7. Il ressort des pièces du dossier que les associations requérantes ont notifié leur recours contentieux au maire de la commune des Pennes-Mirabeau et à la SCI INCO, bénéficiaire de la décision, par courriers du 2 juin 2022, adressés par lettres recommandées avec accusé de réception. En outre, il ressort des justificatifs produits que les services de la mairie ont signé l'accusé réception le 7 juin 2022. Si la date de notification n'apparait en revanche pas distinctement sur le volet signé par la SCI INCO, celle-ci ne conteste pas avoir reçu le pli dans un délai de 15 jours suivant le dépôt de la requête au greffe de la Cour.

Par suite, la fin de non-recevoir opposée par la CNAC, tirée du non-respect des formalités fixées par l'article R. 600-1 du code de l'urbanisme, doit être écartée.

8. En deuxième lieu et d'une part, une association est régulièrement engagée par l'organe tenant de ses statuts le pouvoir de la représenter en justice, sauf stipulation de ces statuts réservant expressément à un autre organe la capacité de décider de former une action devant le juge administratif. Il appartient à la juridiction administrative saisie, qui en a toujours la faculté, de s'assurer, le cas échéant et notamment lorsque cette qualité est contestée sérieusement par l'autre partie ou qu'au premier examen, l'absence de qualité du représentant de la personne morale semble ressortir des pièces du dossier, que le représentant de cette personne morale justifie de sa qualité pour agir au nom de cette partie. A ce titre, si le juge doit s'assurer de la réalité de l'habilitation du représentant de l'association qui l'a saisi, lorsque celle-ci est requise par les statuts, il ne lui appartient pas, en revanche, de vérifier la régularité des conditions dans lesquelles une telle habilitation a été adoptée.

9. D'autre part, il ressort de l'article 12 des statuts de l'association avenir Plan de Campagne, dans leur version issue de la modification au titre de laquelle le sous-préfet

d'Aix-en-Provence a délivré un récépissé le 25 janvier 2017, que le président de l'association représente celle-ci, tant en défense qu'en demande, dans toute action portée devant une juridiction administrative ou judiciaire et qu'il a pleine compétence pour agir dans les intérêts de l'association et pour saisir toute juridiction de toute action qu'il estimera utile à la défense des intérêts de l'association.

10. Enfin, selon l'article 11 des statuts de l'association centre de vie régional " pour le commerce et les loisirs le dimanche à Plan de Campagne ", dans leur version issue de la modification au titre de laquelle le sous-préfet d'Aix-en-Provence a délivré un récépissé le 5 mai 2017, le président représente l'association en justice et en toute circonstance.

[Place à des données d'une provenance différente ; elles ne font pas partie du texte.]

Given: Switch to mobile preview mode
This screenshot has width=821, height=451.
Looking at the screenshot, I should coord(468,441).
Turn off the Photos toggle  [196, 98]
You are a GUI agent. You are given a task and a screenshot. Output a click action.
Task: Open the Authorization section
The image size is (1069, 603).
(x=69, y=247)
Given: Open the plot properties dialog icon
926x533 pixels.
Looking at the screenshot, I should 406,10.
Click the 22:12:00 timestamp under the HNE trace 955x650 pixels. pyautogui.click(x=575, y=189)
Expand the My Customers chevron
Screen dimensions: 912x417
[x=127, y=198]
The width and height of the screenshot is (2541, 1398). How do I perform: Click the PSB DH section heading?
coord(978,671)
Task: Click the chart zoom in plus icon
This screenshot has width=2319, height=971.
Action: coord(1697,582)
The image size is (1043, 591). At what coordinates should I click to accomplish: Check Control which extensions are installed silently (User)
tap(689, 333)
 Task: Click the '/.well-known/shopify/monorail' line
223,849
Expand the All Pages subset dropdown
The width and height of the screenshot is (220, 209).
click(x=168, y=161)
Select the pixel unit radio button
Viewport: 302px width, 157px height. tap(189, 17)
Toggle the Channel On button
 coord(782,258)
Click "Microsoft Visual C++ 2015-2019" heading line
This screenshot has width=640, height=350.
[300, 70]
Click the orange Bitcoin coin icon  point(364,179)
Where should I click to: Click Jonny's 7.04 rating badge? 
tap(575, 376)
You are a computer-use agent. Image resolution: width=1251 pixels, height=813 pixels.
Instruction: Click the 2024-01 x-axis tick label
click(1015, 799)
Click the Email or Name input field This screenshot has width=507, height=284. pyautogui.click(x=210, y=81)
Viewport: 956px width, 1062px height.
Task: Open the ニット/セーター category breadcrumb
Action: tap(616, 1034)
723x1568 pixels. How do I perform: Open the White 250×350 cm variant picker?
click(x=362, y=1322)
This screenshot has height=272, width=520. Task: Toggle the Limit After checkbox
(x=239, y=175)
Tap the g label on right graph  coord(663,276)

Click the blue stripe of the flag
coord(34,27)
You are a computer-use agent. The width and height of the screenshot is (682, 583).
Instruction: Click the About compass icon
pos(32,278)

11. Si la commune des Pennes Mirabeau fait valoir que la requête est irrecevable, faute pour les associations requérantes de préciser l'identité de leur représentant respectif, il ressort des pièces du dossier que les intéressées ont indiqué être représentées par leurs présidents dûment habilités, une telle habilitation résultant des dispositions statutaires citées aux points 9 et 10. Au surplus, l'identité des intéressés a été mentionnée dans le mémoire complémentaire enregistré le 9 novembre 2023 au greffe de la Cour. Par suite, la fin de

non-recevoir tirée du défaut de capacité à agir du représentant des associations requérantes doit être écartée.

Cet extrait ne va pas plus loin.